[Opening Supplied information section]

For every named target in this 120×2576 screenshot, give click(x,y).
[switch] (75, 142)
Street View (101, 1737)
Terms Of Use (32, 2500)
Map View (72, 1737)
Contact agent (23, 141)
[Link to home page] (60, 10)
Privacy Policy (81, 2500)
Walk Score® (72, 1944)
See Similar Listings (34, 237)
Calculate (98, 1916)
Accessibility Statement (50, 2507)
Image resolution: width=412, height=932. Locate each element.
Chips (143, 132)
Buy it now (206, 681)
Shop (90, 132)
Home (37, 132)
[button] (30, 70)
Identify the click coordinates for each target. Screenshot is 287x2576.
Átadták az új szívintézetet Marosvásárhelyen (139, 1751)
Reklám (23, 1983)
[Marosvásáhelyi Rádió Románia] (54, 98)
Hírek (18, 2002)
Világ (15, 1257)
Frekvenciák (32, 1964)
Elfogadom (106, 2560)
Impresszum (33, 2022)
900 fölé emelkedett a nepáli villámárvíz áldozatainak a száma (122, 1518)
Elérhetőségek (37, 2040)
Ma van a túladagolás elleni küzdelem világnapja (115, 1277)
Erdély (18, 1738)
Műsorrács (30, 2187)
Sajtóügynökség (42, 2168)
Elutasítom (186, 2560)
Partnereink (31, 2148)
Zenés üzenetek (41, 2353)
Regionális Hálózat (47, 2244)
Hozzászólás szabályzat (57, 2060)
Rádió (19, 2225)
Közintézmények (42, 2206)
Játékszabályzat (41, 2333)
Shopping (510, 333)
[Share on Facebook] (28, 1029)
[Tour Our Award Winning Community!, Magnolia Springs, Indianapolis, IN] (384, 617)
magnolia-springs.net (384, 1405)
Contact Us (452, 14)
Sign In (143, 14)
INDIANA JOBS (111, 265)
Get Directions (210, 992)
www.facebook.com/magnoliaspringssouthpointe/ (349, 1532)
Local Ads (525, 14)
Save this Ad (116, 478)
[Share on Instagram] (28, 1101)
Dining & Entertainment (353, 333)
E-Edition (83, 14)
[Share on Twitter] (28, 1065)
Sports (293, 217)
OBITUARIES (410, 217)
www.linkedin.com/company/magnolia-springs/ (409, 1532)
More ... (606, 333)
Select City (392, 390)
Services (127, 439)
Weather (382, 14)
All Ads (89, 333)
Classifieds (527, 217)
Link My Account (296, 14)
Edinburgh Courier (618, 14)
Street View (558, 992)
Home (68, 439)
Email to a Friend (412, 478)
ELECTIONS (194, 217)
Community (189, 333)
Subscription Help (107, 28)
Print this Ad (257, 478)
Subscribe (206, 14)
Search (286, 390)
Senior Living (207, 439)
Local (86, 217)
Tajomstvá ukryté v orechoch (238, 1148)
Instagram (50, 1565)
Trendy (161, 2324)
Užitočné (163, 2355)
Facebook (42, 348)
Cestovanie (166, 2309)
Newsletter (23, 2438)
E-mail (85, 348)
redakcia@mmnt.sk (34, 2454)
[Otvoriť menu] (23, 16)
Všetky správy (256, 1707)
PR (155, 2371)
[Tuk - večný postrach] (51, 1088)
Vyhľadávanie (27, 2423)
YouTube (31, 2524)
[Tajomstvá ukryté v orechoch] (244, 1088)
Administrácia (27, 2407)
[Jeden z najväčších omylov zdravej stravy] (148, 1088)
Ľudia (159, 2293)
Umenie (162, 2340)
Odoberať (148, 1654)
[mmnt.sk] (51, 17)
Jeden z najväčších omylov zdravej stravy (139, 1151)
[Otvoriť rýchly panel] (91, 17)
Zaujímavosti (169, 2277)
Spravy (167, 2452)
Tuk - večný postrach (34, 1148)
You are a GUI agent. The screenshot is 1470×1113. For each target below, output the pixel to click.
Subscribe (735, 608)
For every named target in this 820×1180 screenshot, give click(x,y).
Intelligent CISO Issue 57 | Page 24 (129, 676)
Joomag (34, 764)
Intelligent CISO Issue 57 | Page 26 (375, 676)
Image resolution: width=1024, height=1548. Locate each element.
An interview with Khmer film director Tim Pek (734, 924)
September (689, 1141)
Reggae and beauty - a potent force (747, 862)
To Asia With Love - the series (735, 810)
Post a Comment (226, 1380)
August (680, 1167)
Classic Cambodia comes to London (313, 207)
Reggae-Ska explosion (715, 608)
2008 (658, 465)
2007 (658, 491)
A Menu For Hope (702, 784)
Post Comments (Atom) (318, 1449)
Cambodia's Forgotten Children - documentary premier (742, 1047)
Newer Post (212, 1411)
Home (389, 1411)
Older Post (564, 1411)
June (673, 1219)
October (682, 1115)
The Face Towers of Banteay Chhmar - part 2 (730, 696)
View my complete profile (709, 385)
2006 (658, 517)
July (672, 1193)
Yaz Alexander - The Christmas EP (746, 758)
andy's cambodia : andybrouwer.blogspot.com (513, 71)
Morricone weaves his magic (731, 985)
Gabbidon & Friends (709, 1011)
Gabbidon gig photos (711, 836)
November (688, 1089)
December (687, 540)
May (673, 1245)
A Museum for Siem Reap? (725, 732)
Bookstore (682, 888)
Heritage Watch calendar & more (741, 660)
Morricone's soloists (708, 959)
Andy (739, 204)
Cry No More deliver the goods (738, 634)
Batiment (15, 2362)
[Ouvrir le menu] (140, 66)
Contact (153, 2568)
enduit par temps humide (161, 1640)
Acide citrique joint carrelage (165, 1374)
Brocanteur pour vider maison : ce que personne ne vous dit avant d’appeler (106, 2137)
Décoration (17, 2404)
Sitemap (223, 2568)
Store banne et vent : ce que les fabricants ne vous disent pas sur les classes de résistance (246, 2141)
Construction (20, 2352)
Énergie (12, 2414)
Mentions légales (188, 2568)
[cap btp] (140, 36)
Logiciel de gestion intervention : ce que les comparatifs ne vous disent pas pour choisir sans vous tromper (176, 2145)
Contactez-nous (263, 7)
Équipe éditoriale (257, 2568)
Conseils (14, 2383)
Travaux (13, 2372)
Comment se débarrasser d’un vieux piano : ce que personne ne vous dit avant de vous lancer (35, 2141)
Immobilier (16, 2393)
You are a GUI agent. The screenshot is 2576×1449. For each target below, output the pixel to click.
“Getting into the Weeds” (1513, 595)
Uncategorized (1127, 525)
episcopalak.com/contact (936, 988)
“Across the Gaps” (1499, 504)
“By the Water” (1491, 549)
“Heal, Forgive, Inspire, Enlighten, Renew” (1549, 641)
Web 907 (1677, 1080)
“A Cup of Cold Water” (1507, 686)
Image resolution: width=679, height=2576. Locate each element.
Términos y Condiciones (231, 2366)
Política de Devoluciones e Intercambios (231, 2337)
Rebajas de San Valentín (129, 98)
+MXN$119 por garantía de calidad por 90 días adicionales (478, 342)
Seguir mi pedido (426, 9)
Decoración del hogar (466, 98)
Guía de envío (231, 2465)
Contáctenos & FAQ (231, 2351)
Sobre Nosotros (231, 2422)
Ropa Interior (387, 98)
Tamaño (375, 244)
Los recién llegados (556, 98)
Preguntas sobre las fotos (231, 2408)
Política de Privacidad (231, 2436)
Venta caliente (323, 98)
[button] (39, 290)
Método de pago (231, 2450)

[Closing Supplied information section]

All lines in the records above that contain "stravy" are to be reported.

[Jeden z najväčších omylov zdravej stravy] (148, 1088)
Jeden z najväčších omylov zdravej stravy (139, 1151)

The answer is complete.